TRAVAIL À FAIRE: Poursuivez l'extrait sur les drones et l'artillerie en reprenant juste après sa dernière phrase.

EXTRAIT DU DOCUMENT:
===============

Drones et artillerie
Au cours de la guerre de 2008-2009 à Gaza, l’armée israélienne a utilisé massivement des drones, qui, s’ils sont également mortels pour les civils, sont considérés comme relativement précis - et les exportations israéliennes de drones vers d’autres pays ont explosé. Pendant la guerre de 2014 à Gaza, les journalistes qui ont réussi à entrer dans le territoire assiégé m’ont dit qu’ils avaient été surpris de constater de nombreux incidents où les soldats utilisaient des obus d’artillerie, une technologie plus primitive et imprécise dont l’utilisation dans des zones denses et bâties augmente le nombre de victimes.
Après la fin de la guerre, l’armée israélienne a publié des données montrant que ses soldats ont tiré pas moins de 40 000 obus d’artillerie de 155 mm pendant la guerre de 2014, soit quatre fois plus que le nombre d’obus utilisés pendant la guerre de 2008-2009. Aucune justification n’a été fournie pour ce changement. Je pense que cela prouve qu’Israël ne se soucie tout simplement pas du nombre de victimes civiles à Gaza.
Mais en Cisjordanie occupée, Israël ne compte même pas les cadavres de Palestiniens - non pas par respect du droit international ou pour des raisons morales, mais par crainte d’un nouveau soulèvement populaire.
La routine en Cisjordanie occupée est que toutes les quelques semaines, ou parfois tous les quelques jours, un ou plusieurs Palestiniens sont tués par l’armée ou la police des frontières israéliennes. Israël a peur d’une nouvelle intifada, car contrairement à la bande de Gaza, où les colons ne sont plus présents depuis 2005, les colonies sont disséminées dans toute la Cisjordanie occupée, et les forces israéliennes sont obligées par le gouvernement d’assurer leur sécurité.
En outre, Israël ne veut pas qu’une nouvelle intifada éclate, car cela pourrait entraîner une pression internationale croissante pour qu’il pacifie la région par des gestes politiques envers les Palestiniens. Ceci, à son tour, fomenterait une discorde politique interne parmi les Israéliens.
Pour ces raisons, en Cisjordanie occupée, Israël tente d’éviter les grands massacres ou de prévenir un nombre de morts cumulé sur une courte période qui serait suffisamment important pour pousser les Palestiniens dans la rue, ce qui pourrait faire perdre le contrôle à Israël.
L’exception de la "roulette américaine
On attribue à l’inventeur israélien polonais Simcha Blass et à son fils la création de la technologie moderne d’irrigation au goutte-à-goutte au milieu du 20e siècle. On pourrait dire que les Palestiniens de la Cisjordanie occupée sont condamnés à mourir au goutte-à-goutte. La méthode utilisée par Israël pour éviter les grands massacres dans ce territoire consiste à appliquer des règles d’engagement plus strictes et à utiliser des armes moins meurtrières qu’à Gaza. Les massacres en Cisjordanie occupée sont généralement perpétrés par des fantassins, plutôt que par des avions de combat, de l’artillerie ou des bombes.

===============

LISTE DES ITEMS:
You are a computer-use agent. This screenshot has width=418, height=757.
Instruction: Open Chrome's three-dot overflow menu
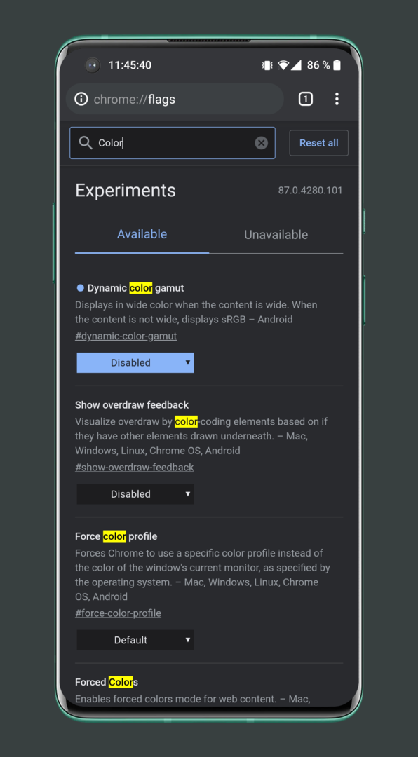(337, 99)
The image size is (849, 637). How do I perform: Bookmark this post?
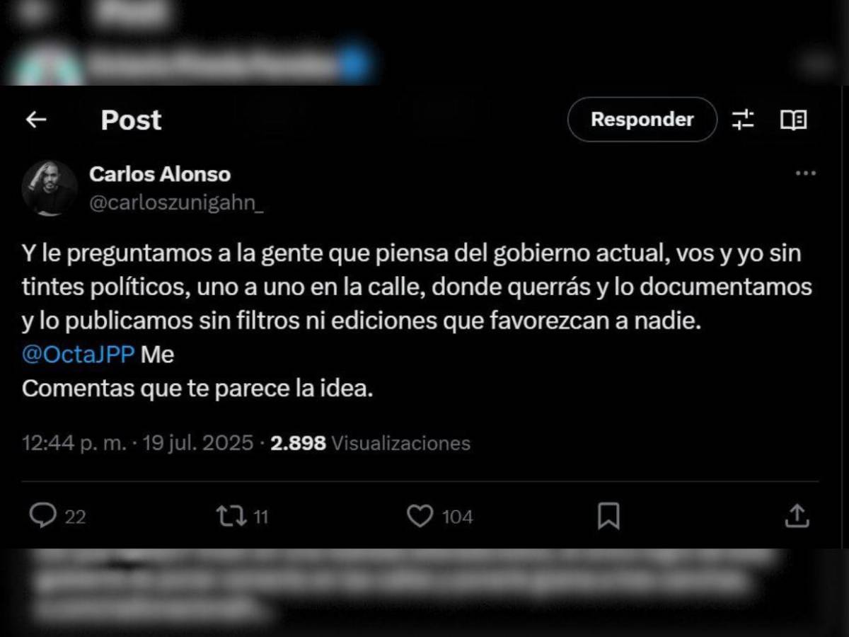[608, 516]
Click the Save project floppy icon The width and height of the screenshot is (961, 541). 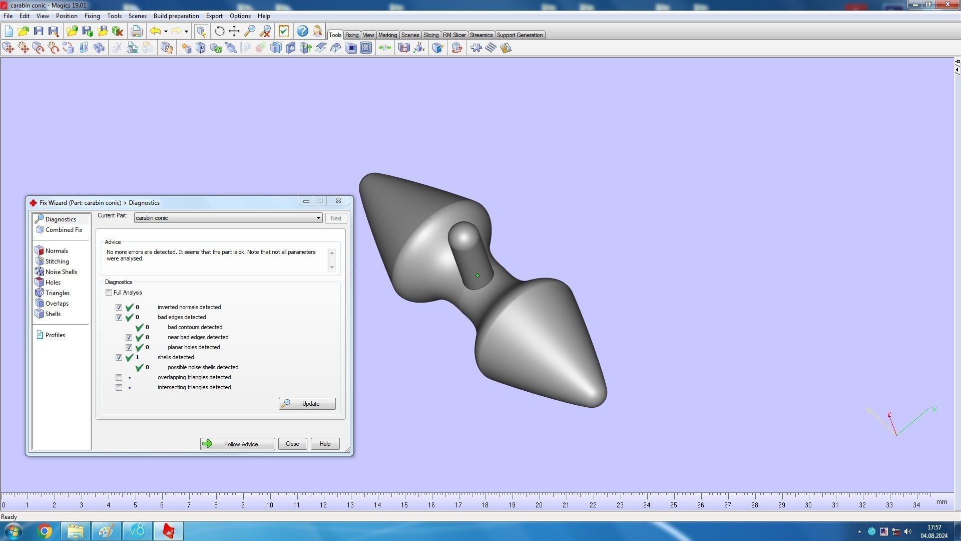[x=39, y=31]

===============

RÉPONSE À LA CONSIGNE:
Les médias internationaux et les pays occidentaux ne semblent guère s’inquiéter lorsqu’Israël tue des Palestiniens "goutte à goutte". L’exception est la "roulette américaine" : Si, au grand dam d’Israël, l’un des Palestiniens tués s’avère également être un citoyen américain - comme dans le cas de la journaliste Shireen Abu Akleh - le tollé public est beaucoup plus fort.
Il semblerait qu’un cadavre de citoyen américain soit égal à des milliers de cadavres de Palestiniens "ordinaires", pour ce qui est du traitement d’Israël. Dans de tels cas, le département d’État américain est contraint de traiter le Palestinien mort comme un être humain, et pas seulement comme une statistique sans importance - et parfois même de faire publiquement pression sur Israël pour qu’il enquête et poursuive les responsables.
En raison de ces calculs, Israël ne commencera probablement pas à utiliser des drones armés en Cisjordanie occupée, car une telle stratégie pourrait entraîner davantage de morts et de blessés, ce qui pourrait déclencher une nouvelle intifada. Cela restera vrai tant que le gouvernement israélien n’aura pas intérêt à une nouvelle intifada.
Mais il est possible que le nouveau gouvernement, qui s’appuie sur de fervents partisans de l’apartheid et de l’idéologie sioniste religieuse d’extrême droite du kahanisme, ait intérêt à mettre le feu à la région.
En vertu de l’accord de coalition, la police des frontières israélienne, qui gère les opérations quotidiennes en Cisjordanie occupée, passera sous le contrôle direct du ministre de la Sécurité nationale, Itamar Ben-Gvir, chef du parti fasciste du Pouvoir juif. Il a déjà fait part de son intention de faciliter l’utilisation plus rapide de tirs réels par la police contre les "terroristes" - un terme dont il élargit la définition.
Parallèles au Cachemire
Les musulmans du Cachemire connaissent bien ce type de formule mathématique. Les forces de sécurité indiennes ont tué et fait disparaître des dizaines de milliers de musulmans au Cachemire, mais l’État semble avoir la certitude que, comme pour Gaza, la communauté internationale ne s’intéresse pas beaucoup à leur sort - manifestant même de la sympathie pour la lutte du gouvernement indien contre les éléments "terroristes" et séparatistes.
D’un autre côté, le gouvernement indien doit se préoccuper de tout massacre de musulmans dans d’autres régions de l’Inde, car cela pourrait attirer l’attention de la communauté internationale. Le massacre de musulmans au Gujarat en 2002, par exemple, a poursuivi Narendra Modi pendant des années, car il s’est vu temporairement interdire l’accès aux États-Unis, à la Grande-Bretagne et aux États de l’UE.
Le massacre de musulmans à Delhi en 2020 a également occupé les médias internationaux pendant une période relativement longue. Les extrémistes nationalistes hindous semblent comprendre qu’il est préférable pour eux d’éliminer leurs opposants par la "méthode du goutte-à-goutte", un par un, plutôt que de procéder à des massacres à grande échelle qui susciteraient l’attention internationale.
Nous sommes peut-être arrivés à une situation horrible où trop peu de personnes dans le monde comptent les morts et les blessés parmi les Palestiniens et les musulmans indiens, alors que les balles, les missiles et l’artillerie continuent de pleuvoir.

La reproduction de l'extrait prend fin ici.